### 文本片段

************

如何构建参考基因组？

准备构建基因组所需的文件

使用SeekArctools软件进行多组学分析时，需要准备物种的参考基因组序列和对应的gtf注释文件。请尽量使用Ensembl和UCSC来源的参考基因组，如使用NCBI的参考基因组，将无法计算基因与 Peak 的连接关系。请保持参考基因组的染色体数目不超过65536条。相关文件格式说明如下：

基因组序列

基因组序列要求fa格式文件，染色体id要与gtf文件第一列seqname一致，且gtf的seqname需要是fa文件的chrom id的子集。注意文件不可以有空行。

gtf文件

gtf文件格式说明如下：

seqname:序列名称，通常为染色体或Contig ID
source:注释来源,可以是数据库的名称，比如来自RefSeq数据库，也可以是软件的名称，比如用GeneScan软件预测得到，当然，也可以为空，用.点号填充
feature: 代表区间对应的特征类型, 在GTF中，常见类型：gene、transcript、CDS、exon、start_codon、stop_codon等
start: feature 的起始位置
end: feature 的终止位置
score: 表示feature存在和坐标的置信度，可以是一个浮点数或整数，"."表示为空，就是不需要
strand: 该feature 位于参考基因组的正链(+) 或者负链(-)
frame: 0表示阅读框的第一个完整密码子位于最5'端，1表示第一个完整密码子之前有一个额外的碱基，2表示第一个完整密码子之前有两个额外的碱基。注意frame 不是CDS长度除以3的余数，如果链是'-',则该区域的第一个碱基值为'end',因为对应的编码区将在反义链从end 到start
attribute: 应具有的格式是 attributes_name "attributes_values"; 每个属性必须以分号结尾并且与下一个属性之间以空格分隔，并且属性的值用双引号包围。包含以下三种属性：

attribute	含义
gene_id "value";	表示转录本在基因组上的基因座的唯一ID。 gene_id与value值用空格分开，如果值为空，则表示没有对应的基因。

************

### 数据列表
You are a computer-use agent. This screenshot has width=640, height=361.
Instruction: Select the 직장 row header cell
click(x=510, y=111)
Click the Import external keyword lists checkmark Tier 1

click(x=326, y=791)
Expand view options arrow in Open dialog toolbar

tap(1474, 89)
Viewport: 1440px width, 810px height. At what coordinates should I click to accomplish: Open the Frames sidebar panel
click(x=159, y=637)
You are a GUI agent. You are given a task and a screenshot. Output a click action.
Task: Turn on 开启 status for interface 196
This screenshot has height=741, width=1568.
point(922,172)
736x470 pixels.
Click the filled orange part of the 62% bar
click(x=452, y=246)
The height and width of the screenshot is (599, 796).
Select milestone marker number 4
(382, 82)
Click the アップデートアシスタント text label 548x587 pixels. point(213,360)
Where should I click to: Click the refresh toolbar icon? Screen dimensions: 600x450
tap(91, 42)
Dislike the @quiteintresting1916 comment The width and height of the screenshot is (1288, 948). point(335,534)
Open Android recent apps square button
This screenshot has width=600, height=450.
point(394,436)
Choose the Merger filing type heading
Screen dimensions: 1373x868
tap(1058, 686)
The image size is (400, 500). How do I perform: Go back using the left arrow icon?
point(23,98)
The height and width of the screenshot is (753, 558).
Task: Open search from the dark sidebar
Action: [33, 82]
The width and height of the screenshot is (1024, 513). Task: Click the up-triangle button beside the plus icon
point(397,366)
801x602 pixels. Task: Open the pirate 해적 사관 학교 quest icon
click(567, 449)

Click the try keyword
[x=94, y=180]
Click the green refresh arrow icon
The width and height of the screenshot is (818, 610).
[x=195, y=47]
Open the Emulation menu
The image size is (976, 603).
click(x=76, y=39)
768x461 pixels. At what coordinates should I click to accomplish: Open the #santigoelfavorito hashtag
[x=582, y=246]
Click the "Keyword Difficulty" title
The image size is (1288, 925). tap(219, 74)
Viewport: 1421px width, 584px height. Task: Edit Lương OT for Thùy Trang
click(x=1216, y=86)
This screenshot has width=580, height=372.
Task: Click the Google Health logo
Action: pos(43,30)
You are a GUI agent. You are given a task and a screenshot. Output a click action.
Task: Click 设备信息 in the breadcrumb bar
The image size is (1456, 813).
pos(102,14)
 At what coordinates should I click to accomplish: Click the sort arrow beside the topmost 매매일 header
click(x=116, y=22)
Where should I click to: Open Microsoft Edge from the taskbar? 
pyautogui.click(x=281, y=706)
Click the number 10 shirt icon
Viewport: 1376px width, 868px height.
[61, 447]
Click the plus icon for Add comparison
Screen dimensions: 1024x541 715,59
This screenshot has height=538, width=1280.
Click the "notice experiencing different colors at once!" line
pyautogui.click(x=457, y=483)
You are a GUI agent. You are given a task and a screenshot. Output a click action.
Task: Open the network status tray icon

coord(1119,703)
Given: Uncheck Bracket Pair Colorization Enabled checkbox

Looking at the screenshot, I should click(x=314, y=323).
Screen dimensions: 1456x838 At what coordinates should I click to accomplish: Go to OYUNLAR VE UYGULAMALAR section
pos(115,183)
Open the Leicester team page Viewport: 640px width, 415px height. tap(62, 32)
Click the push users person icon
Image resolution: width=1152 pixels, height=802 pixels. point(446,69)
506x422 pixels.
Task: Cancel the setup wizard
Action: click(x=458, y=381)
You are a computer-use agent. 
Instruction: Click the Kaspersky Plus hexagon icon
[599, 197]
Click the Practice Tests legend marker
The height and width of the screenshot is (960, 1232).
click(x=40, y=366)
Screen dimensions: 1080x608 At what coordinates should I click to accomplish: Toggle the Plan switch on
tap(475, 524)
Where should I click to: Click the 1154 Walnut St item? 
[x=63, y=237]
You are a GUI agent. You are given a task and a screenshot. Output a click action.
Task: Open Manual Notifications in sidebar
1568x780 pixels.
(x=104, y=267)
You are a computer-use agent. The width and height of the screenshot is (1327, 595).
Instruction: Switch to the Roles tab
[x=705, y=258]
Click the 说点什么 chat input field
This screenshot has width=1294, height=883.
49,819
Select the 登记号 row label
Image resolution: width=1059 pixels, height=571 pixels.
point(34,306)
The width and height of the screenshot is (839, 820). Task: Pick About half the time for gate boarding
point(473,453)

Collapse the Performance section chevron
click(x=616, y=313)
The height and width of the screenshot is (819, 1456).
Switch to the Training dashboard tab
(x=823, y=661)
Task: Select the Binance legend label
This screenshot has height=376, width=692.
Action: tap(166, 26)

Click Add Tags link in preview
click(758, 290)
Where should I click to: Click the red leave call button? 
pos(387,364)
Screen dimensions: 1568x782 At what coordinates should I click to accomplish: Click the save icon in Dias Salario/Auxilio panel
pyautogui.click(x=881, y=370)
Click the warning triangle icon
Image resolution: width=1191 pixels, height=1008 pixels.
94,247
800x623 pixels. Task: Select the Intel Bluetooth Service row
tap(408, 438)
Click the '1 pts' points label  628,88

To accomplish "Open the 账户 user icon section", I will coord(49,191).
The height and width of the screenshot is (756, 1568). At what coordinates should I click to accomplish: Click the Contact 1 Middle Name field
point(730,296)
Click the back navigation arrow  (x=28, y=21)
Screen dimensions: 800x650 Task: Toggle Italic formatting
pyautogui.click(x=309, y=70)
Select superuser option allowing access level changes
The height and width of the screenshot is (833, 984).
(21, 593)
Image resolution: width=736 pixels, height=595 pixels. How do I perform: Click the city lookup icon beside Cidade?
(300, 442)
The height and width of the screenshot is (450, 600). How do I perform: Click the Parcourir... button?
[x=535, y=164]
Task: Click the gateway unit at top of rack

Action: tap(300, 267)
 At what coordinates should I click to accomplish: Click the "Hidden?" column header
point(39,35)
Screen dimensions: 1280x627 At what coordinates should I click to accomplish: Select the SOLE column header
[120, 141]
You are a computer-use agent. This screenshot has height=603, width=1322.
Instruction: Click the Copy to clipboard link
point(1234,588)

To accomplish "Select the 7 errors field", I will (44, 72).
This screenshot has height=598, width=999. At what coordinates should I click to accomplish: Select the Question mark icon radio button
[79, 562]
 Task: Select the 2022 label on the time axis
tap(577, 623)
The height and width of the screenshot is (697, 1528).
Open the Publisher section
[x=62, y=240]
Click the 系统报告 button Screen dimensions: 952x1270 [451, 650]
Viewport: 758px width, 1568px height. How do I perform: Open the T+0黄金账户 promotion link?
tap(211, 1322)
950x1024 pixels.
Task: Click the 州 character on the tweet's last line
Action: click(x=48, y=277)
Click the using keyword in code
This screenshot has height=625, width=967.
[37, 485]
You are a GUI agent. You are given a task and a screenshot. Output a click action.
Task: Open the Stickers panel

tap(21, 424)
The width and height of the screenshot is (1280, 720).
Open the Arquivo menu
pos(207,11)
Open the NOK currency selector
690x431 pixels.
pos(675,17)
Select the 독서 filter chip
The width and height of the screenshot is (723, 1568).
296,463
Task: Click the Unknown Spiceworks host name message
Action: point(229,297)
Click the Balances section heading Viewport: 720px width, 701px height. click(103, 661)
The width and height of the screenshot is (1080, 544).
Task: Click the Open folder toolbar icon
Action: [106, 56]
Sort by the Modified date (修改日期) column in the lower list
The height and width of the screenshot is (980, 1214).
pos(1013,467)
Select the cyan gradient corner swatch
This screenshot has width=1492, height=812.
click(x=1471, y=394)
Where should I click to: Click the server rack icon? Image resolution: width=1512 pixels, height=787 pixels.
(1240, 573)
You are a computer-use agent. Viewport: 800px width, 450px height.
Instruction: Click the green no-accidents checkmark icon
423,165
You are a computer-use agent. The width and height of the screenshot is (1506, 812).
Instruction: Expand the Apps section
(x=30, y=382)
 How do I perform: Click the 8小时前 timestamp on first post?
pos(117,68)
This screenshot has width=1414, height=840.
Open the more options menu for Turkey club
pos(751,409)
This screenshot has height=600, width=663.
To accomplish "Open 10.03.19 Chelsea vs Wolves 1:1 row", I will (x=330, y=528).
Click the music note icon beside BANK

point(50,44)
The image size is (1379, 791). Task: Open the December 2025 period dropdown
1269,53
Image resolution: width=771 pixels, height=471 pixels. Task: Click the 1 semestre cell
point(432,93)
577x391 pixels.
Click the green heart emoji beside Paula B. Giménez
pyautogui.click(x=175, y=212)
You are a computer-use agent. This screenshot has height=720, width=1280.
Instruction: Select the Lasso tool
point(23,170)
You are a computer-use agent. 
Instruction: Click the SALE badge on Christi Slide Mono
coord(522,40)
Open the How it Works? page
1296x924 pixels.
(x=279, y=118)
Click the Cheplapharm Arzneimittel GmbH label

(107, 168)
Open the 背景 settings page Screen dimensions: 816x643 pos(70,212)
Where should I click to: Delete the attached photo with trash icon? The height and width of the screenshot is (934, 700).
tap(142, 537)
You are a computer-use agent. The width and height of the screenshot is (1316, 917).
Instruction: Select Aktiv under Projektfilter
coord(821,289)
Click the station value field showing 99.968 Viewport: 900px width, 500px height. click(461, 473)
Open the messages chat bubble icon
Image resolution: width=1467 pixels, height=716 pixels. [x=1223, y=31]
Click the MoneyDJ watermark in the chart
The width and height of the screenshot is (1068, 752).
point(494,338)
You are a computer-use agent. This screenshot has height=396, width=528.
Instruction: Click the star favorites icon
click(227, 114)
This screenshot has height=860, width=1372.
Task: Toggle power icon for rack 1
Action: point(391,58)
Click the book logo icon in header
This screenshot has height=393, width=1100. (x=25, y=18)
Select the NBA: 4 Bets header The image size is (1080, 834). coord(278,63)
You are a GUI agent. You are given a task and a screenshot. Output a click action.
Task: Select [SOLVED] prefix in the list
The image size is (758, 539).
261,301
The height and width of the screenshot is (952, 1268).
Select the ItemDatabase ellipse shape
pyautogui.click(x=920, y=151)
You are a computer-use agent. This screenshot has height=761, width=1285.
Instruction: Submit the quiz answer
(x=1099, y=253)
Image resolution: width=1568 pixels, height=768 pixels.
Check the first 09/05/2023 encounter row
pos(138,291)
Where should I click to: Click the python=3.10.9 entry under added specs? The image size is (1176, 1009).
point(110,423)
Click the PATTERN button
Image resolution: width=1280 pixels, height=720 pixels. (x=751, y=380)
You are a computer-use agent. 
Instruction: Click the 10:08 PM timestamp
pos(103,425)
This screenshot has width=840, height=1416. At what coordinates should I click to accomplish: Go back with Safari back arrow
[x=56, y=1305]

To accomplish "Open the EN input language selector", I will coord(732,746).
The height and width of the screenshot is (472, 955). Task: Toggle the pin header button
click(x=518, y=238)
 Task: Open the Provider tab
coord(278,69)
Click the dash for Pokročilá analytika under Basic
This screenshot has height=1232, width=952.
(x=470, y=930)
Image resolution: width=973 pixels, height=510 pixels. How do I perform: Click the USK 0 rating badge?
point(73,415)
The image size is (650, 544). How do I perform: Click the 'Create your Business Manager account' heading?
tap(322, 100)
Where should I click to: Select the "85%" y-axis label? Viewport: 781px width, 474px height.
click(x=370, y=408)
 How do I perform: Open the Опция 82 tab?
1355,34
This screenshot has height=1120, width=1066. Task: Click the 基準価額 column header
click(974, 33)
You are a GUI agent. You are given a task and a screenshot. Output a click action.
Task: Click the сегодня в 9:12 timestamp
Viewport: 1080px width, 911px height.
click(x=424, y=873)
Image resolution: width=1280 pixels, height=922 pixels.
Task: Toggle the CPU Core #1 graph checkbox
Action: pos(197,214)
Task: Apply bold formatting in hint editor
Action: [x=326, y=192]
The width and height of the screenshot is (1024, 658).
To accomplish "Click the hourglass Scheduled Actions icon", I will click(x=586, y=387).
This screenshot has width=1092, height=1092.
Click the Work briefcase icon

************

### 任务要求
逐字输出上文中讲构建参考基因组的那段文本的全部内容。 上面的数据行与此无关。

### 参考答案
如何构建参考基因组？

准备构建基因组所需的文件

使用SeekArctools软件进行多组学分析时，需要准备物种的参考基因组序列和对应的gtf注释文件。请尽量使用Ensembl和UCSC来源的参考基因组，如使用NCBI的参考基因组，将无法计算基因与 Peak 的连接关系。请保持参考基因组的染色体数目不超过65536条。相关文件格式说明如下：

基因组序列

基因组序列要求fa格式文件，染色体id要与gtf文件第一列seqname一致，且gtf的seqname需要是fa文件的chrom id的子集。注意文件不可以有空行。

gtf文件

gtf文件格式说明如下：

seqname:序列名称，通常为染色体或Contig ID
source:注释来源,可以是数据库的名称，比如来自RefSeq数据库，也可以是软件的名称，比如用GeneScan软件预测得到，当然，也可以为空，用.点号填充
feature: 代表区间对应的特征类型, 在GTF中，常见类型：gene、transcript、CDS、exon、start_codon、stop_codon等
start: feature 的起始位置
end: feature 的终止位置
score: 表示feature存在和坐标的置信度，可以是一个浮点数或整数，"."表示为空，就是不需要
strand: 该feature 位于参考基因组的正链(+) 或者负链(-)
frame: 0表示阅读框的第一个完整密码子位于最5'端，1表示第一个完整密码子之前有一个额外的碱基，2表示第一个完整密码子之前有两个额外的碱基。注意frame 不是CDS长度除以3的余数，如果链是'-',则该区域的第一个碱基值为'end',因为对应的编码区将在反义链从end 到start
attribute: 应具有的格式是 attributes_name "attributes_values"; 每个属性必须以分号结尾并且与下一个属性之间以空格分隔，并且属性的值用双引号包围。包含以下三种属性：

attribute	含义
gene_id "value";	表示转录本在基因组上的基因座的唯一ID。 gene_id与value值用空格分开，如果值为空，则表示没有对应的基因。